The number of EEE infected mosquitos found in Mattapoisett was not specified in the DPH data, but nine mosquitos tested positive in Marion and three in Rochester.
“We have been at high risk because of other factors in the past, but of those I have spoken with, no one recalls having nine positive mosquito samples on the same day in Marion before,” Marion Public Health Nurse Kathleen Downey told The Wanderer. “However, this doesn’t mean it hasn’t happened.”
According to Downey, data from 2014-2018 for Marion shows that Marion had only one mosquito test positive in 2014 for EEE.
In 2017, 5,496 mosquito samples were taken and tested for EEE. Only one positive was identified in Massachusetts that year. This year a total of 186 mosquitos in Massachusetts tested positive for EEE.
As of press time, 22 municipalities in Massachusetts were under a high risk advisory for EEE.
Under a “high risk” advisory, municipalities are advised to restrict activities on town-owned properties to the hours between dusk and dawn, causing some events such as the Tri-Town National Night Out on Tuesday to alter its hours and also leaving the Rochester Country Fair organizers scrambling to reschedule events taking place at night and even having to cancel its events Thursday and Friday, as well as the evening events slated for Saturday and Sunday, August 10 and 11.
Spraying took place in the early morning hours of Monday, August 5 in Mattapoisett and Marion with Rochester slated for spraying later in the week, and local boards of health and health directors urged residents to take other precautions to mitigate mosquito population increases by emptying any containers of standing water on their properties where mosquitos lay their eggs.
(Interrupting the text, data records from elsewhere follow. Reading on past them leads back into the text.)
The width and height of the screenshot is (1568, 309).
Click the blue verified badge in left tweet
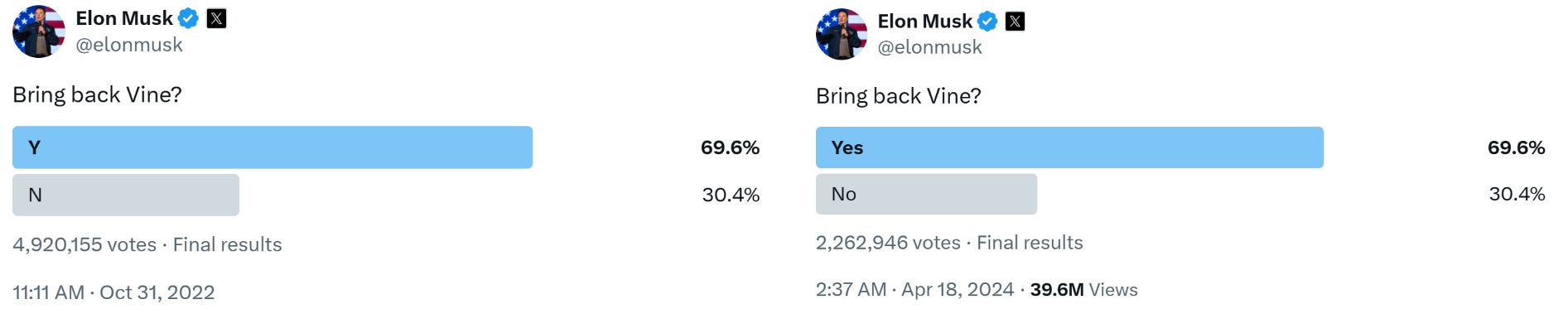tap(189, 18)
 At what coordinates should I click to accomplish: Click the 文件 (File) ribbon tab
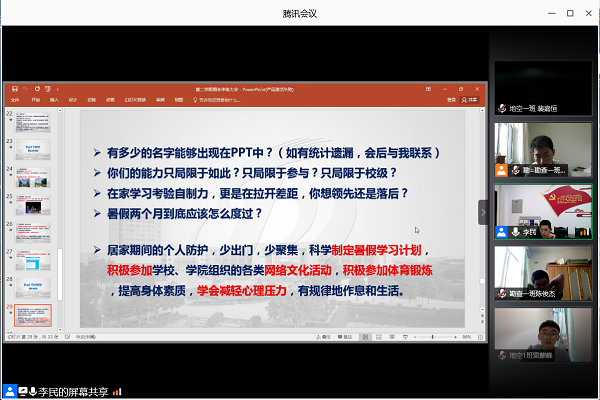14,100
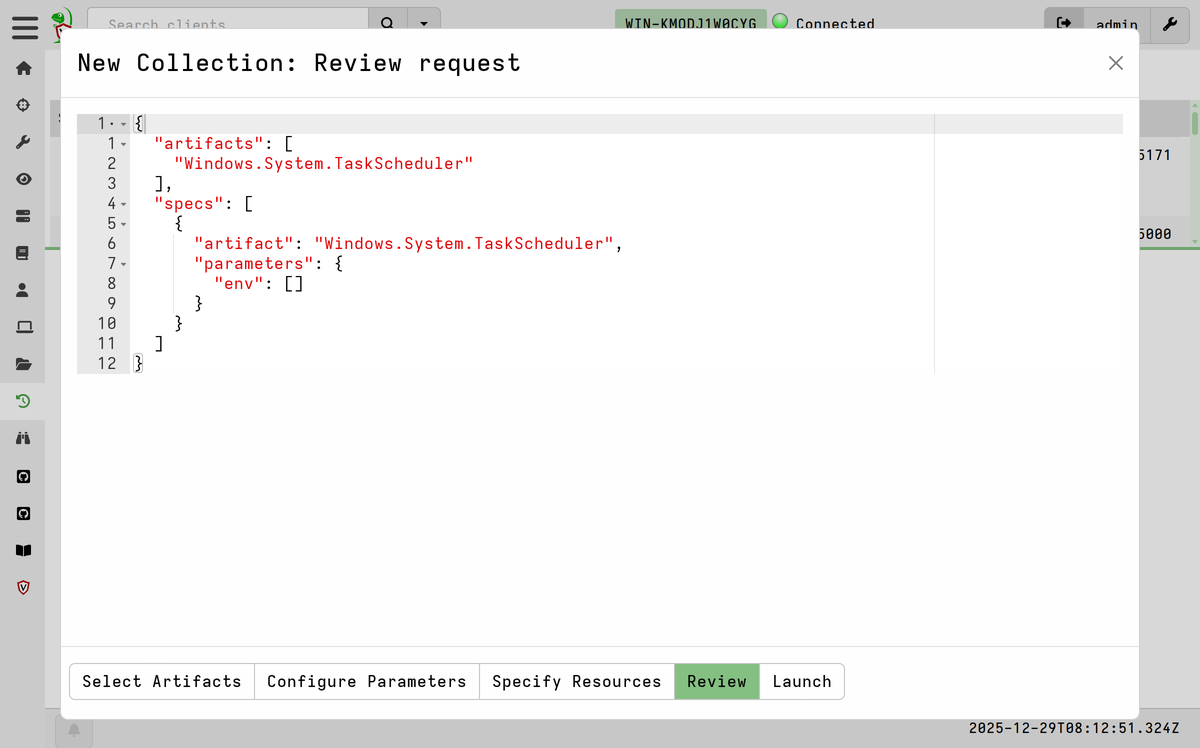
Task: Switch to the Select Artifacts step
Action: (162, 681)
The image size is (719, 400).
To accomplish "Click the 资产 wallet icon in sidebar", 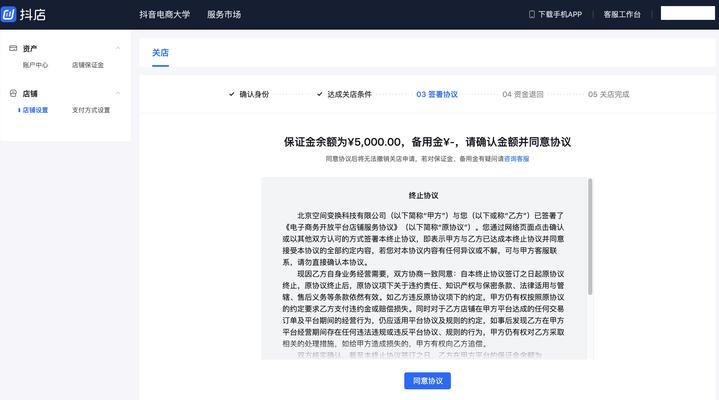I will tap(12, 48).
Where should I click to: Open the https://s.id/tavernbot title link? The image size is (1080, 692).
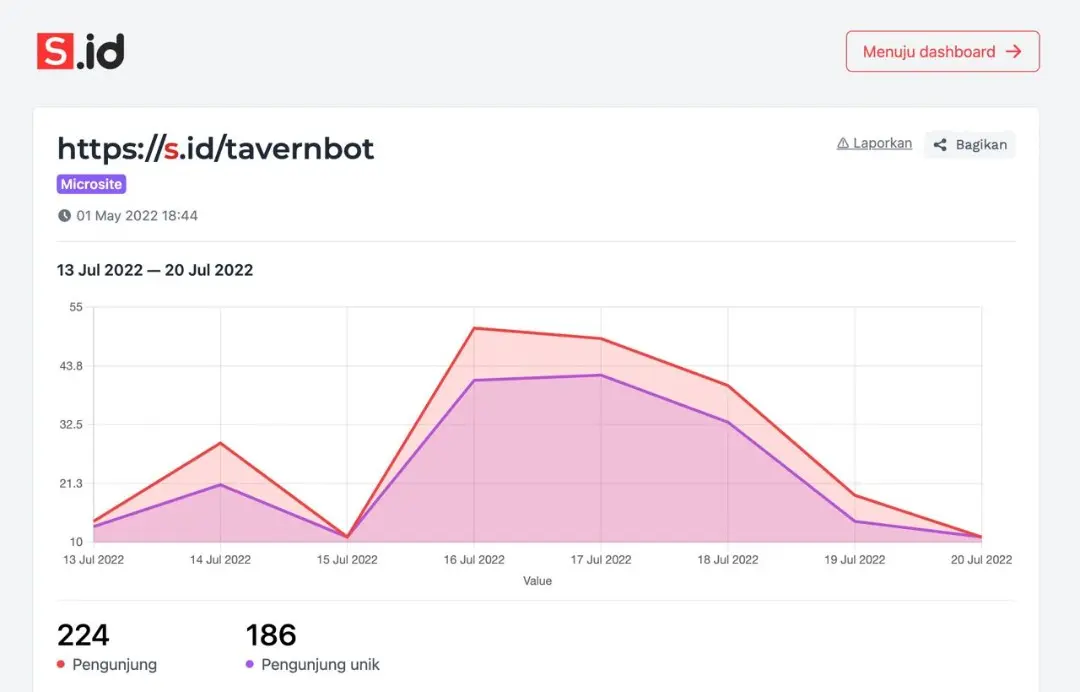(215, 149)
Residents are also cautioned to avoid spending time outside during peak mosquito hours, from dusk until dawn, wear long sleeve shirts and long pants while outdoors, and use mosquito repellants containing DEET, permethrin, picaridin, IR3535 or oil of lemon eucalyptus, according to the instructions on the product label.
“The best approach to this disease is to take reasonable preventive measures to decrease the risk of contracting the disease,” Downey said. “We recognize that it is a frustration to be told that evening plans need to be changed, but we also appreciate our responsibility to inform and support the good health of our town residents. EEE is an extremely serious disease that is associated with a high mortality rate and lifelong complications for many who survive the disease.”
People under the age of 15 and over 50 are especially at risk for serious illness. Although EEE is a relatively rare disease, it is a serious one and sometimes deadly. About 33 percent of EEE infected people die, while some survivors suffer from ongoing long-term neurological effects. There are some who may contract the virus but remain asymptomatic.
Symptoms such as chills, malaise, fever, muscle pain, and joint pain can start between four and 10 days after a bite from an infected mosquito and can last one to two weeks.The Centers for Disease Control and Prevention (CDC) describes the signs and symptoms in encephalitic patients as fever, headache, irritability, restlessness, drowsiness, anorexia, vomiting, diarrhea, cyanosis, convulsions, and coma.
There is no vaccine to protect against the EEE virus.
Tri-Town local health departments continue to work closely with MDPH and other agencies.
Information about EEE and reports of current and historical EEE virus activity in Massachusetts can be found on the MDPH website at www.mass.gov/dph/mosquito.